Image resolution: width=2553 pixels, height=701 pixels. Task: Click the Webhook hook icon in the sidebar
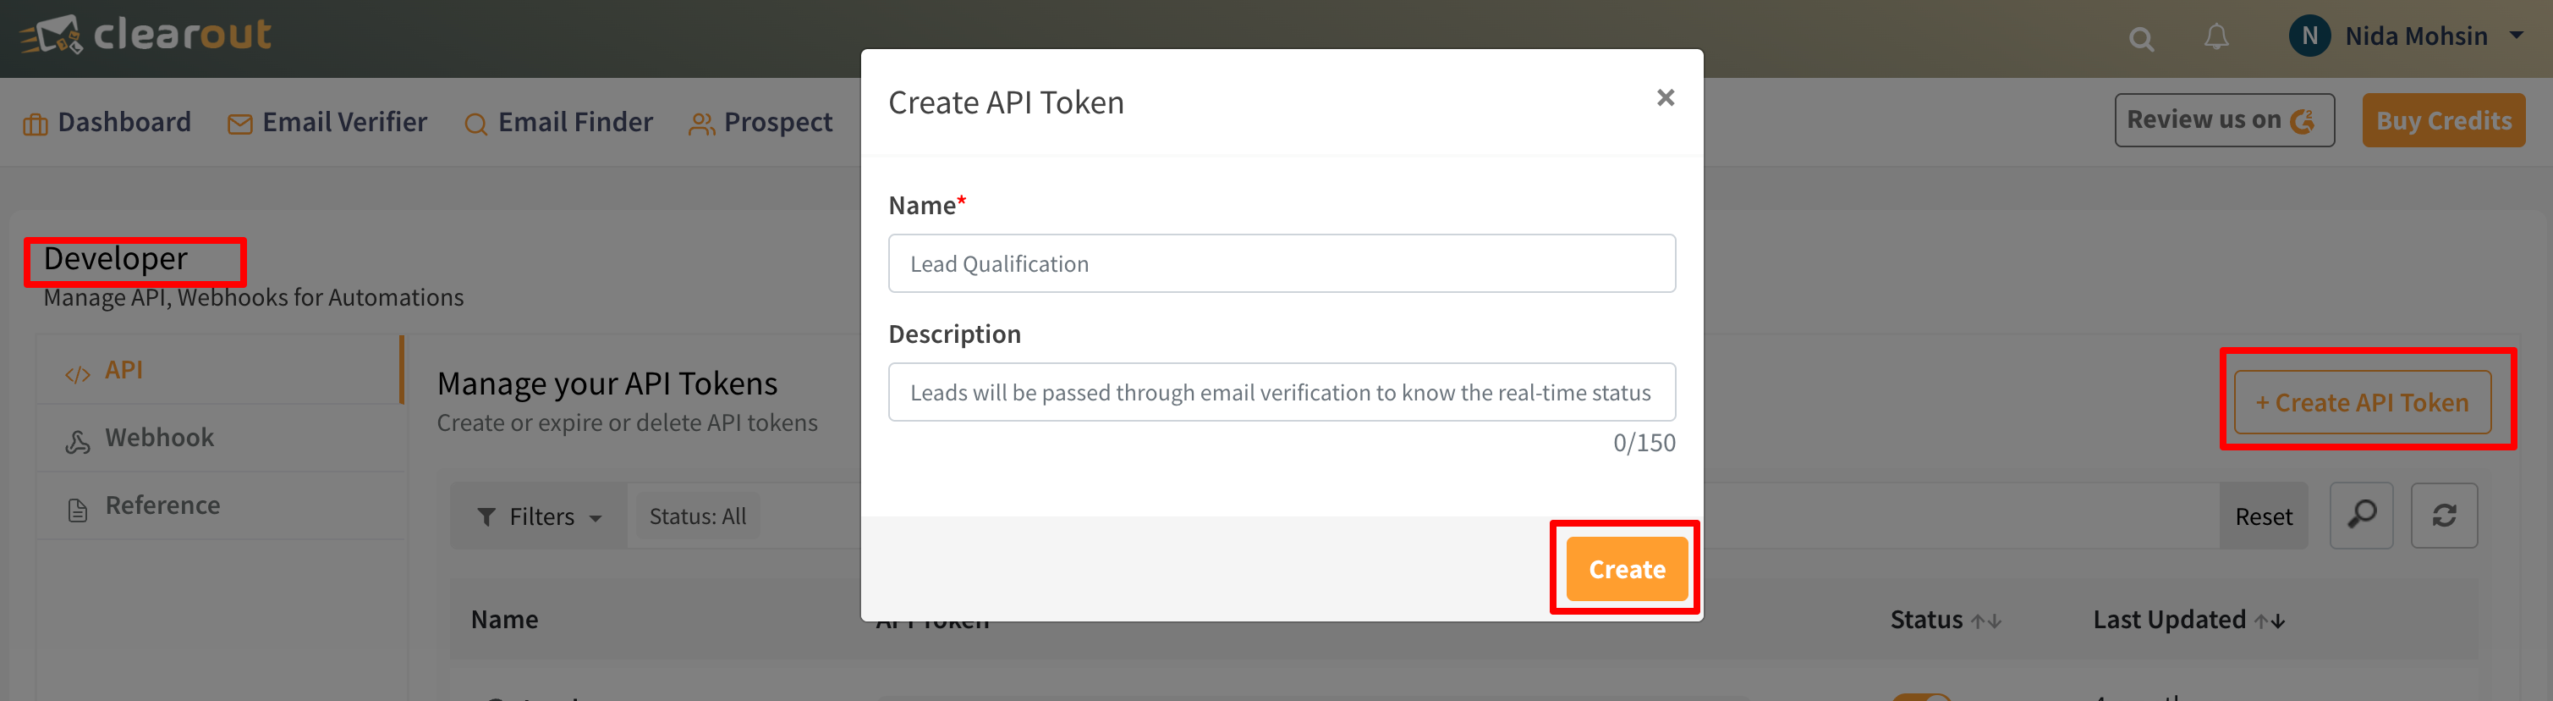[x=77, y=437]
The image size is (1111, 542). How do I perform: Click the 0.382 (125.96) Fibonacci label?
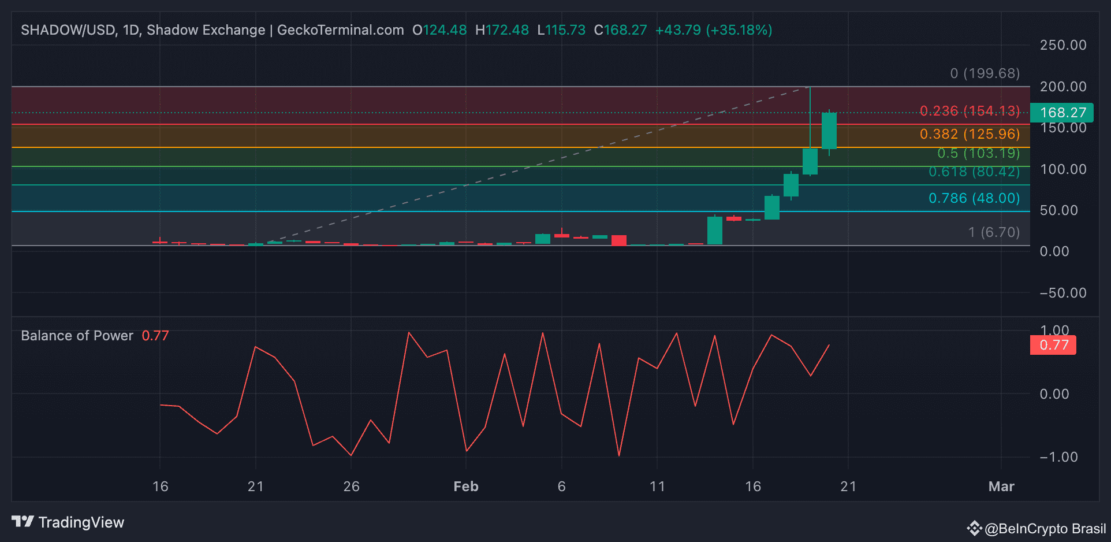970,133
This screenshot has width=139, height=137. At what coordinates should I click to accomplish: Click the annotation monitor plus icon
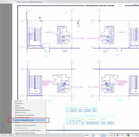click(122, 135)
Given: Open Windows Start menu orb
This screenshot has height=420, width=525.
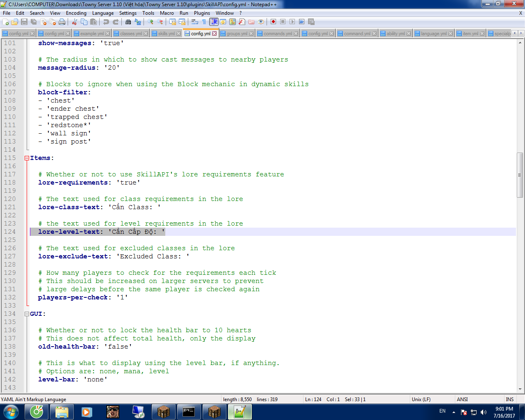Looking at the screenshot, I should [11, 411].
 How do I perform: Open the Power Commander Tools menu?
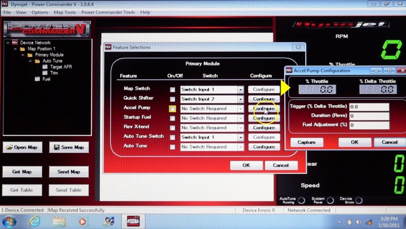coord(108,12)
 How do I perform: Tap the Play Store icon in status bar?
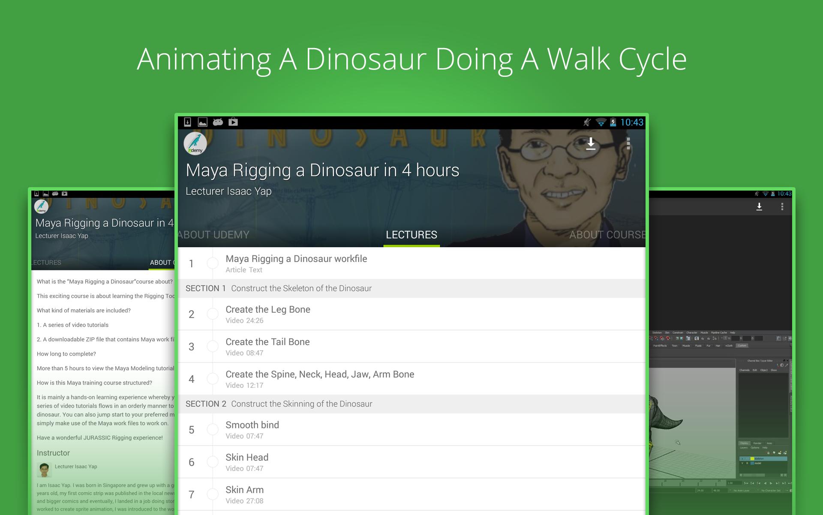pyautogui.click(x=233, y=122)
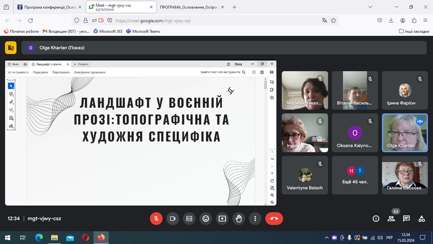Raise hand in the meeting
Viewport: 433px width, 244px height.
pos(239,219)
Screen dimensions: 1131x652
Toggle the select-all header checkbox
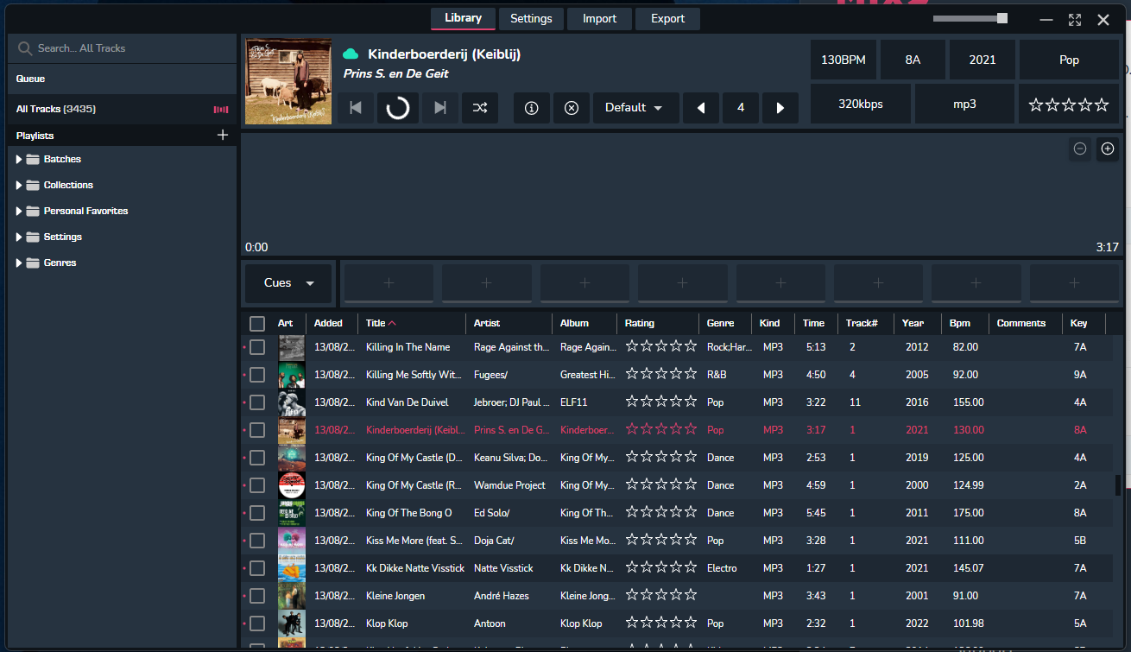[x=257, y=323]
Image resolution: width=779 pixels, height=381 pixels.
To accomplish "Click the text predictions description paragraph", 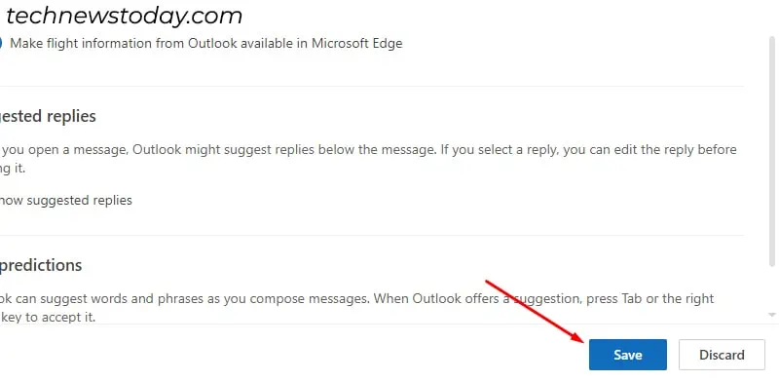I will (x=356, y=307).
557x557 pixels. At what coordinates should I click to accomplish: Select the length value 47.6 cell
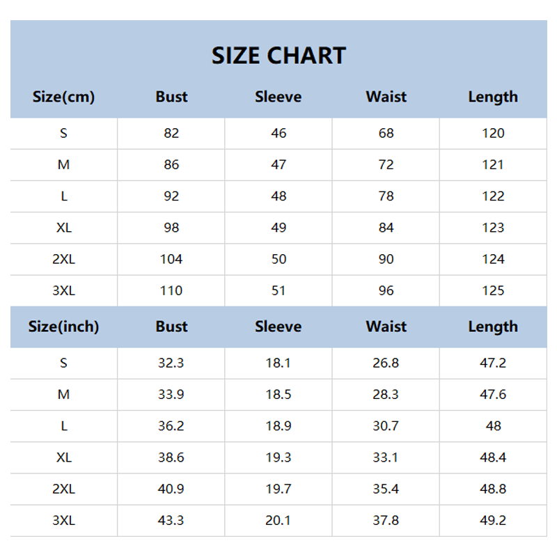point(493,394)

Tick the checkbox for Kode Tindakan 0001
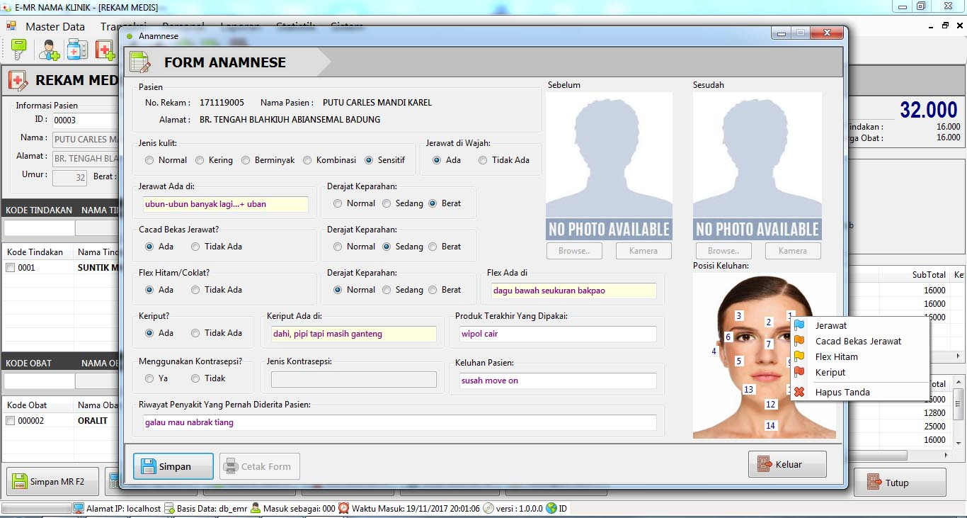click(11, 268)
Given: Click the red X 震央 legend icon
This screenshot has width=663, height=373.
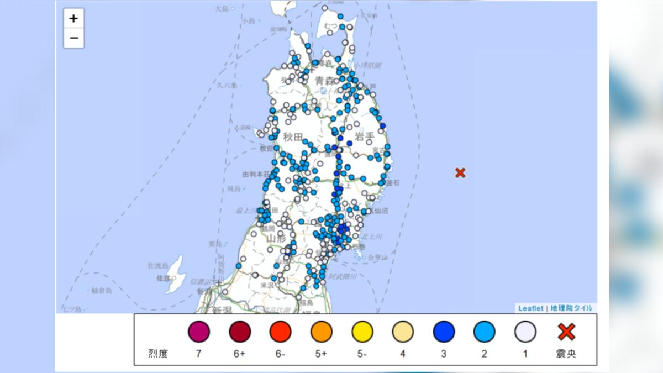Looking at the screenshot, I should click(566, 332).

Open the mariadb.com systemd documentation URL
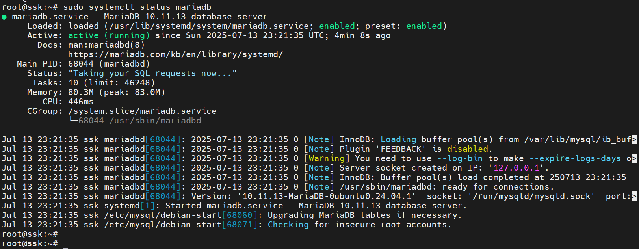(x=175, y=54)
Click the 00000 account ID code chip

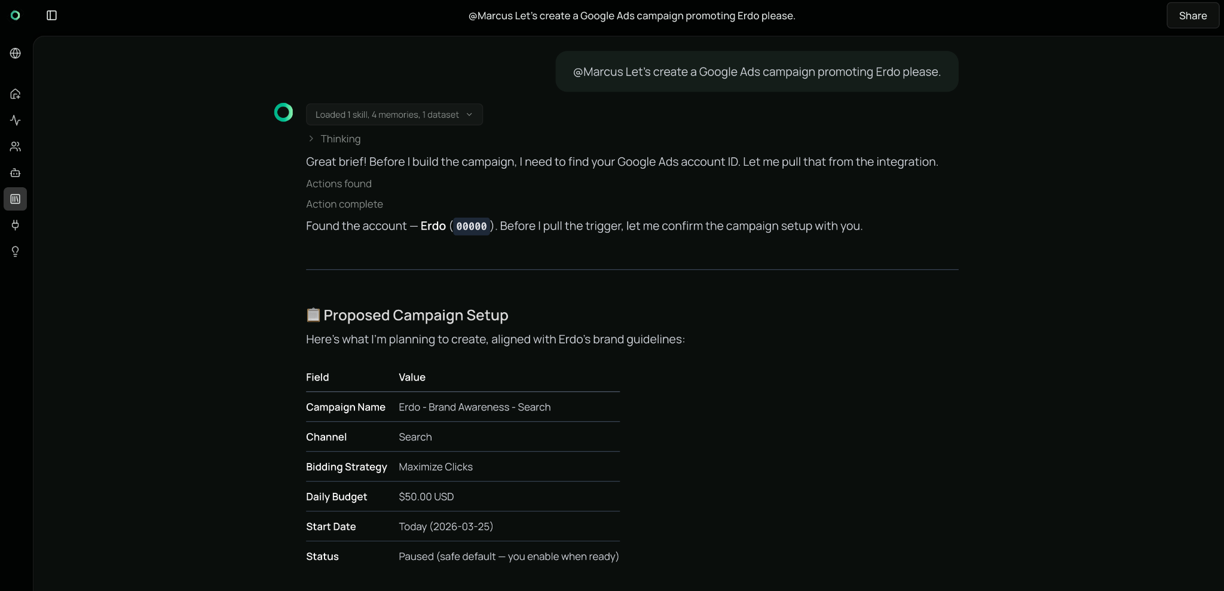[x=471, y=226]
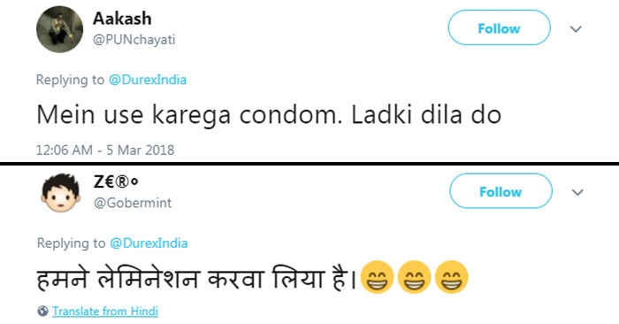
────────────────────────────────────────
» **GOAL**
Which lines above contain the word "what", matching case exactly? Copy each of them in full.

» **SOLUTION TO THIS EXERCISE**
This screenshot has width=139, height=137. At what coordinates should I click to accomplish: Click the annotation monitor plus icon
557x557 pixels. At what coordinates should I click to accomplish: Select the length value 47.6 cell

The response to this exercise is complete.